Наверное, ей надо было спросить себя для начала, уверена ли она вообще в своих силах. Или попытаться сперва связаться с кем-то из старших ни-шуур. Да хотя бы просто вспомнить о сегодняшнем разговоре с Алексом…

Верене не пришло в голову ни то, ни другое, ни третье.

Она скрестила на груди кулаки, ощущая, как от всего тела привычно начинает распространяться слепящее золотистое свечение, и затем резко раскинула руки в стороны, стрелой срываясь с места.

* * *

– …и в итоге я просто взяла и удалила все файлы с черновиками этой несчастной речи в корзину, – договорила Тара, не отрывая взгляда от струящегося под колёсами шоссе. Тара родилась уже в Швеции и совсем не говорила на фарси, и оттого Навиду всегда было вдвойне приятно оттого, что он способен слышать её речь как родную. – А потом включила диктофон, вышла на балкон, представила себе, что стою перед публикой, и…

– И дело тут же пошло на лад, да? – усмехнулся Навид, провожая глазами зелёные дорожные щиты, мелькающие вдоль низеньких ограждений магистрали. Справа и слева от шоссе тянулись светло-зелёные, ровные, будто бы мелкой расчёской причёсанные поля и белые силуэты медленно вращающихся ветряных мельниц у самого горизонта. Вечереющее небо было усыпано высокими, подсвеченными розоватым солнцем пухлыми конусовидными облаками, похожими на многоэтажные пирожные из кондитерской.

– Ты даже не представляешь себе, как сразу стало просто, – Тара прицокнула языком и поправила элегантные тёмные очки. – Под конец я даже почти перестала нервничать. И прекрати, наконец, надо мной подтрунивать! В моём возрасте ты тоже поймёшь, как это сложно, пытаться быть во всеоружии накануне подобных мероприятий…

– Да я даже и не думал над тобой подтрунивать, – хмыкнул Навид, почёсывая бровь.

Эта пятидесятилетняя ухоженная женщина с седыми нитями в спрятанных под тонкий узорчатый платок густых тёмных волосах, конечно же, не могла знать, что является его правнучкой – что, впрочем, совершенно не мешало им вот уже много лет отлично ладить друг с другом. Для Тары Навид всегда был лишь одним «очень дальним родственником» по материнской линии, который однажды выучил шведский во время длительной командировки в Европу и почему-то был удивительно похож на одного из её прадедушек с единственной чудом уцелевшей в семейном архиве фотокарточки конца девятнадцатого века. Для матери самой Тары, пока та ещё была жива, Навид был когда-то «кузеном отца», полжизни проводящим в разъездах по заграницам. А для матери её матери – одним из своих собственных «младших братьев», которого в действительности никогда не существовало на свете. До этого, ещё раньше, пока не умерла Амира, – душа, дыхание, свет в сердце, – Навид почти пятьдесят лет поддерживал перед всеми окружающими иллюзию собственного старения… благо, техники меняющейся материи он к тому времени давно уже освоил. А на следующий же день после похорон жены – пропал без вести. Наверное, это было жестоко по отношению к детям, но те были тогда совсем уже взрослыми, а у Навида к тому времени кончились всякие силы притворяться дальше – и что ему ещё оставалось делать?

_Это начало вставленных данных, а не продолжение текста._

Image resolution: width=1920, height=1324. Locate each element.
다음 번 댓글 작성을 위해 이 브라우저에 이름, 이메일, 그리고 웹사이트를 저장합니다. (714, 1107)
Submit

Ни-шуур были обречены на одиночество среди людей, и каждый обходился с этим одиночеством по-своему. Хаук как-то признался, что он, пока не встретил Искру, не одно столетие перебивался исключительно случайными связями, запрещая себе даже задерживаться рядом с кем-то хоть насколько-нибудь надолго. О личной жизни Пули Навид не знал совсем ничего. Сам он справлялся вот так, поклявшись себе однажды, что свою семью, неважно в каком поколении, он не бросит, а никакая другая семья ему больше не нужна вовсе.

Иногда ему становилось немного жаль эту славную девочку из Германии, ученицу Хаука, так рано сделавшуюся бессмертной. Впрочем, у той впереди было ещё как минимум двадцать-тридцать лет беззаботной жизни, не омрачённой печатью Вечности, так что впору было бы, наверное, ей даже и позавидовать…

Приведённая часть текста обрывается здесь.